Je me revois entrer dans la classe d'anglais de l'école AI UBoor dans Saddam City, les 40 gamines au garde-à-vous, hurlant à mon intention, à plein poumons : " Nous sommes les soldats de Saddam ." Et moi comme un con leur demandant si elles n'aimeraient mieux être coiffeuses que soldats. L'embarras de leur maîtresse. La mauvaise humeur de l'interprète-flic-accompagnateur.

Je me revois au siège de l'ONU dans la banlieue nord de Bagdad, dans le bureau d'un responsable de la distribution des vivres et médicaments du programme " pétrole contre nourriture ". Je l'entends : " Les Américains sont d'une extraordinaire mauvaise foi, leur délire paranoïaque n'a rien à envier à celui de Saddam. " Ceci aussi : " Chaque fois que les Américains frappent, ils ressoudent les Irakiens à leur bourreau. "

Je revois, devant les chics restos sur pilotis, le long du Tigre, les Mercedes des nababs de l'immobilier, du transport du pétrole et des vivres. Les vrais maîtres du pays. Ils ne sont pas pressés de faire tomber Saddam. Il est encore utile. Saddam = embargo = marché noir.

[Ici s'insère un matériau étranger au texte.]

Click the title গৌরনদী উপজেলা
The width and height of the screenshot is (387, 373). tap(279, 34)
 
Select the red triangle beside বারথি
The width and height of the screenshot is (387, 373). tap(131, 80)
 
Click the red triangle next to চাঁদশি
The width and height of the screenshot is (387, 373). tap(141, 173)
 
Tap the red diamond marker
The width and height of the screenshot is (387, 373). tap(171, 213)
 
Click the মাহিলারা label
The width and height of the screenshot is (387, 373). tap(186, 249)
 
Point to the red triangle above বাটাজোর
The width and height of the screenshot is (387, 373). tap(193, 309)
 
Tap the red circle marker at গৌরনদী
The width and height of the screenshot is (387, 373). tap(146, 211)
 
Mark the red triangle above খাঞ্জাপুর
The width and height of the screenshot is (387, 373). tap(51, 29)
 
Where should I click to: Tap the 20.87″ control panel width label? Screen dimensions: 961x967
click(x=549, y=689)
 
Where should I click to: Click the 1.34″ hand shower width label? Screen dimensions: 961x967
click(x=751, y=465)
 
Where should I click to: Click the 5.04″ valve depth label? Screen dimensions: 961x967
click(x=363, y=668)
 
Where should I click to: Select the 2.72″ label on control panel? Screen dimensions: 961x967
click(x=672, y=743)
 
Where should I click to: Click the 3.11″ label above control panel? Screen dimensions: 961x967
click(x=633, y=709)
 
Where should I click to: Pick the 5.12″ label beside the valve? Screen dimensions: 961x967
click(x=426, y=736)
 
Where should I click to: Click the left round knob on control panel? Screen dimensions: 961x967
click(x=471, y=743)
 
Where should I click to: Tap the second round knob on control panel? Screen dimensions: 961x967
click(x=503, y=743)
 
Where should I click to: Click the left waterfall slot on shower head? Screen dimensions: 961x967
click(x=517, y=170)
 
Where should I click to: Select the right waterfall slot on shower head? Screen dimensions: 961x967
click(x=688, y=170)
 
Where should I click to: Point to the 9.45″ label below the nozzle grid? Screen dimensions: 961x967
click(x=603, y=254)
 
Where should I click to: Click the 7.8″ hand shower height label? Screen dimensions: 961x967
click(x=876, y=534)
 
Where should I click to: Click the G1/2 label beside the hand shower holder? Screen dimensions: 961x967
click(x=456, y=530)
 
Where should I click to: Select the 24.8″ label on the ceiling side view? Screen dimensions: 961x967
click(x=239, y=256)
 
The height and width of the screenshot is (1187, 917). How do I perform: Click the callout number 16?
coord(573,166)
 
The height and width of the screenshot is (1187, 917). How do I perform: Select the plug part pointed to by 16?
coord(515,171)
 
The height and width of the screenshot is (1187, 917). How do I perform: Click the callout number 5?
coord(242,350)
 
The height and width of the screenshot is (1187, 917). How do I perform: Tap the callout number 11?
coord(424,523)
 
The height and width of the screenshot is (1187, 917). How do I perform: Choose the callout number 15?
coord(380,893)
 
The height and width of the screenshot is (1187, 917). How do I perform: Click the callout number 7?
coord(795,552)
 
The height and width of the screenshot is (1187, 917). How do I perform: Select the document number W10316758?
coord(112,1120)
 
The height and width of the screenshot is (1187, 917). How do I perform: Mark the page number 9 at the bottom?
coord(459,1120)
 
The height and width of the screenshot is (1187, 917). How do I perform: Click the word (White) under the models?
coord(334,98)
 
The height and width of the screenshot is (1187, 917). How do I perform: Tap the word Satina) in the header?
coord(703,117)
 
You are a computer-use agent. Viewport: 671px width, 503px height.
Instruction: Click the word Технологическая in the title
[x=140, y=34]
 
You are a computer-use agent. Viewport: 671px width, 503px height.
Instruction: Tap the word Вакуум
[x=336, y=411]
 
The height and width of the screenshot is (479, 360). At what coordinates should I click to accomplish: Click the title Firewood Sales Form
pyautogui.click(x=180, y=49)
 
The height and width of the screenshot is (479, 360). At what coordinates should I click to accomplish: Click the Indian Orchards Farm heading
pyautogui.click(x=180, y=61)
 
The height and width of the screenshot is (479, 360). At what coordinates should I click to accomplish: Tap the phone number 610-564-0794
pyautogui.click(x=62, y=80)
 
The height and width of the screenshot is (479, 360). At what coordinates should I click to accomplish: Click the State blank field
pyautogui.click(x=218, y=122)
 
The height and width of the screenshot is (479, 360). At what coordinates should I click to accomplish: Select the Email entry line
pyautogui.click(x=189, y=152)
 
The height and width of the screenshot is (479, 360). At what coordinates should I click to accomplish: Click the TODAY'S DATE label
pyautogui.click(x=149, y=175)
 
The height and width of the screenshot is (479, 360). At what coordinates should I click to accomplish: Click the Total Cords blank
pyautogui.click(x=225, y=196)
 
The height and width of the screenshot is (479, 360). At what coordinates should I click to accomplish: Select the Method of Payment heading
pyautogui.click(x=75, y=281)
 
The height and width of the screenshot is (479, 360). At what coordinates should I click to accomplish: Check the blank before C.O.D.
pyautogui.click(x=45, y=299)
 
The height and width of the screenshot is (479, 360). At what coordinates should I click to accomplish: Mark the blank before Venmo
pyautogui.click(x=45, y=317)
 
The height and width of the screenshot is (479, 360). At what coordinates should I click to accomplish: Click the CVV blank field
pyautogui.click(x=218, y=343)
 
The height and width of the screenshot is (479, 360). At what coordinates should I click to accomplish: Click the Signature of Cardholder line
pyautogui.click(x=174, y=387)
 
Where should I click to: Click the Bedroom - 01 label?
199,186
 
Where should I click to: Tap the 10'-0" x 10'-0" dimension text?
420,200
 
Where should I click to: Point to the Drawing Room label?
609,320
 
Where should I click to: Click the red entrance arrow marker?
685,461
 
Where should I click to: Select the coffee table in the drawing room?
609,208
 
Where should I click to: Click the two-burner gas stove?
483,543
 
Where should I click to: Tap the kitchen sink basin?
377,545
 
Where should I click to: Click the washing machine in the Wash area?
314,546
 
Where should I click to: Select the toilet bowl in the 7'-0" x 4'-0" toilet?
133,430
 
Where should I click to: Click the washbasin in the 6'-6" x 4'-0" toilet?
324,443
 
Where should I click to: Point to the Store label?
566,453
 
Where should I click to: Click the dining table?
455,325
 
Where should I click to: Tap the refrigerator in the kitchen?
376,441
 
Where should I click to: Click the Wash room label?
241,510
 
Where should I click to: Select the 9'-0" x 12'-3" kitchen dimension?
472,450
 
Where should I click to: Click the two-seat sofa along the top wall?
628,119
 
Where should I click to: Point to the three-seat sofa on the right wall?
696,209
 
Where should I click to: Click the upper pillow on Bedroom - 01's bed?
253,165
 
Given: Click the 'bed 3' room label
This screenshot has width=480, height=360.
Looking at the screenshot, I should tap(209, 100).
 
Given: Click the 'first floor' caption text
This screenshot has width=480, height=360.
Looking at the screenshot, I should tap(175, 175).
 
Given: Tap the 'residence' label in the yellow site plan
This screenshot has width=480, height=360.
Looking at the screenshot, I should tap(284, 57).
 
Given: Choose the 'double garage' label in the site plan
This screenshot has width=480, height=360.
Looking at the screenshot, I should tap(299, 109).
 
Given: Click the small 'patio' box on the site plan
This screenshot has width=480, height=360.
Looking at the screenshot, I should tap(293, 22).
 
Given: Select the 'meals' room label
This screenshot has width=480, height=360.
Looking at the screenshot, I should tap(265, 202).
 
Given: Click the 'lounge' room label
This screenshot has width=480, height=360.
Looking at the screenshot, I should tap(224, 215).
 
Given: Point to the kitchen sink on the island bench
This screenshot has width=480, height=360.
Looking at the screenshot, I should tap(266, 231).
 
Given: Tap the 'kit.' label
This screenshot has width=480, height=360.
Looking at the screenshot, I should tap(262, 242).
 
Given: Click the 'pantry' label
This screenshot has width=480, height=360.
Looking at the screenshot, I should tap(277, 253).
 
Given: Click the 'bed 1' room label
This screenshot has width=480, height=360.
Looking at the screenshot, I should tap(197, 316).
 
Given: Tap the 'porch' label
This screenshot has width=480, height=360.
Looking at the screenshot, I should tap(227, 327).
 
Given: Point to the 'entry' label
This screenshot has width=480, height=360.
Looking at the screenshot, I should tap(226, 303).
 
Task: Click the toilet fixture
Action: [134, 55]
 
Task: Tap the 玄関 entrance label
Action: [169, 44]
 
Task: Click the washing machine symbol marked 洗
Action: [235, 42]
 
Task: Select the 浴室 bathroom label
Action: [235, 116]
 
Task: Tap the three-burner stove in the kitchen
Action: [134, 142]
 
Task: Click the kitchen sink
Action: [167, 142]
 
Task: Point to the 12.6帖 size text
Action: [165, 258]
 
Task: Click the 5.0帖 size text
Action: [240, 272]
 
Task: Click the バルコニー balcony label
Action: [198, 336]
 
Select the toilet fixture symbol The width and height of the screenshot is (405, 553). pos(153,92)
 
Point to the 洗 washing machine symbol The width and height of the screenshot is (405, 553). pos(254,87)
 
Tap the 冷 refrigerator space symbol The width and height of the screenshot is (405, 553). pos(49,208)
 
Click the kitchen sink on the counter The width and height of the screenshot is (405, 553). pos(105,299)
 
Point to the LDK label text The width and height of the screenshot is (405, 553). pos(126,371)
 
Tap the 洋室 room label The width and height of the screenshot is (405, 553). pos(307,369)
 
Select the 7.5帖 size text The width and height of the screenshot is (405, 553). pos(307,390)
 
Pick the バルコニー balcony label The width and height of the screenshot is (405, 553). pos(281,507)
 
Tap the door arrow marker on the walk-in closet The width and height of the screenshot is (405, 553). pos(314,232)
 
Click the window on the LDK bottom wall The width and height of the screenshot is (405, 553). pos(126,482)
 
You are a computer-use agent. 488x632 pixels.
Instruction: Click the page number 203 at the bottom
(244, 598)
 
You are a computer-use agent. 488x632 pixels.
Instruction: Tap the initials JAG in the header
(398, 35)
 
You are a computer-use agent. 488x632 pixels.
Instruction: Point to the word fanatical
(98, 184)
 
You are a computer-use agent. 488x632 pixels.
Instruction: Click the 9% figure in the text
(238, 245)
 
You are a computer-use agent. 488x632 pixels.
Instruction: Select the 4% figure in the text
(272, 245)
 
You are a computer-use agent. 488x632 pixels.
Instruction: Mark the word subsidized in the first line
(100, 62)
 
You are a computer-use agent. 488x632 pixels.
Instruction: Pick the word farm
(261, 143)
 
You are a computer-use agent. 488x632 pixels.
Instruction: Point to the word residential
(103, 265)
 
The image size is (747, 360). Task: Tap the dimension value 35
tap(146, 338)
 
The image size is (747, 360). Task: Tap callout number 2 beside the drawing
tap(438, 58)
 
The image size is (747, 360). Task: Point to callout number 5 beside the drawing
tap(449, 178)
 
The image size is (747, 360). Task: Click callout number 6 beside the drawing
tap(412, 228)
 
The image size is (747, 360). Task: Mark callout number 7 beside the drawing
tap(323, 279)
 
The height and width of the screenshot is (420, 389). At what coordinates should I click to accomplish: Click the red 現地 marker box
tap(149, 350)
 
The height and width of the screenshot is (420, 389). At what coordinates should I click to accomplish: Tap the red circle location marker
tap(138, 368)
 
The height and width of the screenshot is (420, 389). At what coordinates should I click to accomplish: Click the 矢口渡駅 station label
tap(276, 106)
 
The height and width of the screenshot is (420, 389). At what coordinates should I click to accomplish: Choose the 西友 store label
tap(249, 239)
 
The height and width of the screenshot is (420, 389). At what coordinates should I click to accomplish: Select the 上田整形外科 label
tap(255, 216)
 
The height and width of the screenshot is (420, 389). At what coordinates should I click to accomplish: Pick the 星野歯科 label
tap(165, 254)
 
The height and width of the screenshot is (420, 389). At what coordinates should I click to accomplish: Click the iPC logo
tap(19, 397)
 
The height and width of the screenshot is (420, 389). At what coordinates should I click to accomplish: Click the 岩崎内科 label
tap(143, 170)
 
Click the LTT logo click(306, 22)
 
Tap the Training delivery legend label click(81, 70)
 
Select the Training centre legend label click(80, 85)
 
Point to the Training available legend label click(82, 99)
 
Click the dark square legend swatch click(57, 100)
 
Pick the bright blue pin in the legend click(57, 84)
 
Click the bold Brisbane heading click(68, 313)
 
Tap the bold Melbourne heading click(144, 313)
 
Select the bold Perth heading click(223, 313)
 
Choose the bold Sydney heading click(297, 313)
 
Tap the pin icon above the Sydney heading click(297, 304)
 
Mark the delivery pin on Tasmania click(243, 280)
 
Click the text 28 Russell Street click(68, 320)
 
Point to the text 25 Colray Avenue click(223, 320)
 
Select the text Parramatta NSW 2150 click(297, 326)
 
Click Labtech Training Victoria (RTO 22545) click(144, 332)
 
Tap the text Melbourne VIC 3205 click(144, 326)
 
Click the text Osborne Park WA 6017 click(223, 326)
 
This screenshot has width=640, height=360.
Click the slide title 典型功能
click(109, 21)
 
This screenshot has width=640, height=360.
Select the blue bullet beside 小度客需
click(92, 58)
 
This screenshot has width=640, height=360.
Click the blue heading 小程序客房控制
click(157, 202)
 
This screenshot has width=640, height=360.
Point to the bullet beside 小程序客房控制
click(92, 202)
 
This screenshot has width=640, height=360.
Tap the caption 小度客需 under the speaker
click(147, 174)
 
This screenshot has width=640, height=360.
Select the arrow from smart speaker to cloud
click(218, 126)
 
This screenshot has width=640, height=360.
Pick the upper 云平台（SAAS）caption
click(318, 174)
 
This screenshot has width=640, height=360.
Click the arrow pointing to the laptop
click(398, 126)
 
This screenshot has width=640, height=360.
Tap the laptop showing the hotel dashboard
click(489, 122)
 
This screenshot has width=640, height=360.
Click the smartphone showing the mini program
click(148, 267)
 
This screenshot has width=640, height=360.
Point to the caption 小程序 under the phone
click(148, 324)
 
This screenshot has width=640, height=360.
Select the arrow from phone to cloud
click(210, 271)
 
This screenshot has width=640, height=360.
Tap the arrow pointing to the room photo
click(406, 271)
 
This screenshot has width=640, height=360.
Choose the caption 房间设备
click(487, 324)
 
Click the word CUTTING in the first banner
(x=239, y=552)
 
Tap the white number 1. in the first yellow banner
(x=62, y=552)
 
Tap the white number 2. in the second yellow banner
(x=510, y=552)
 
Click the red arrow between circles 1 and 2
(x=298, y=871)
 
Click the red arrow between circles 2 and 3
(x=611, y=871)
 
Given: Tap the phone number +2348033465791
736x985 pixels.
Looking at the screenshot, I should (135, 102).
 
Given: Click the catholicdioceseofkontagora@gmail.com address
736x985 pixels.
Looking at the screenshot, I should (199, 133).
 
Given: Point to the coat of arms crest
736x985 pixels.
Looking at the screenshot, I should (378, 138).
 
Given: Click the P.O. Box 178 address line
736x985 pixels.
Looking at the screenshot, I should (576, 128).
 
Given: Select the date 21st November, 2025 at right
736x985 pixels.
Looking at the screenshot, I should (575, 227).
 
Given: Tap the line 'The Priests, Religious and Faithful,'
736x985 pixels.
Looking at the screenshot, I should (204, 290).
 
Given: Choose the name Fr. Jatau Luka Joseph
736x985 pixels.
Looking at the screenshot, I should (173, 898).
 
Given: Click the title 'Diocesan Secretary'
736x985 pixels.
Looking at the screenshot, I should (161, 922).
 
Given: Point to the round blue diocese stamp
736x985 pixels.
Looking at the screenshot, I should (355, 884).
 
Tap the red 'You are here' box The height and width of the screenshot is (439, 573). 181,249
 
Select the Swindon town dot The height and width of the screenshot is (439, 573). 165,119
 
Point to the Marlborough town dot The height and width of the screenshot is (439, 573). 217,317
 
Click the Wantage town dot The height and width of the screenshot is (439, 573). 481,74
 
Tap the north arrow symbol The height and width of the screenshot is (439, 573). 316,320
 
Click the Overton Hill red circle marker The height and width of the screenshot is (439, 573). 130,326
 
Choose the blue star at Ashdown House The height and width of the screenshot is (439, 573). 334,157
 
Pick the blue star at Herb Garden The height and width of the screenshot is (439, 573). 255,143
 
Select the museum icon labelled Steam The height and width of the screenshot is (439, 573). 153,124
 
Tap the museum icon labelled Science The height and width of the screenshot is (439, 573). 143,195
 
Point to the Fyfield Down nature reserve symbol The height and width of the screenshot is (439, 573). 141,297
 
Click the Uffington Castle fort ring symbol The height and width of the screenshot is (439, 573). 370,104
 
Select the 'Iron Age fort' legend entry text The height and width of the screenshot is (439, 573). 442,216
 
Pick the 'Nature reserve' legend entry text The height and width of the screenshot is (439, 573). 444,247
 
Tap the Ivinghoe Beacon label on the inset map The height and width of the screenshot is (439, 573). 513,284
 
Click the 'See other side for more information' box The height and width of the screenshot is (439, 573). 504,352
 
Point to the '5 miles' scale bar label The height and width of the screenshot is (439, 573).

J'entends la chorale de l'église Saint-Raphaël, chanter l'alléluia, dans Bagdad la chaldéenne. Je me rappelle la pluie tiède en sortant de l'église.

Je revois cette banlieue cossue ombragée de bouquets de dattiers et de mandariniers. Des rosiers en fleurs s'agrippent aux grilles des pavillons. Le vieillard en tunique blanche qui vient m'ouvrir égrène un chapelet. Plus tard l'épouse silencieuse servira le thé. Plus tard encore, des entrées.

- Que sait-on de l'Irak en Amérique ? me demande le vieillard.

- Qu'on y fabrique des toxines botuliniques, ai-je répondu.

Le vieillard a eu un sourire triste. L'épouse silencieuse a apporté, sur un plateau, d'autres crêpes fourrées au hachis d'agneau.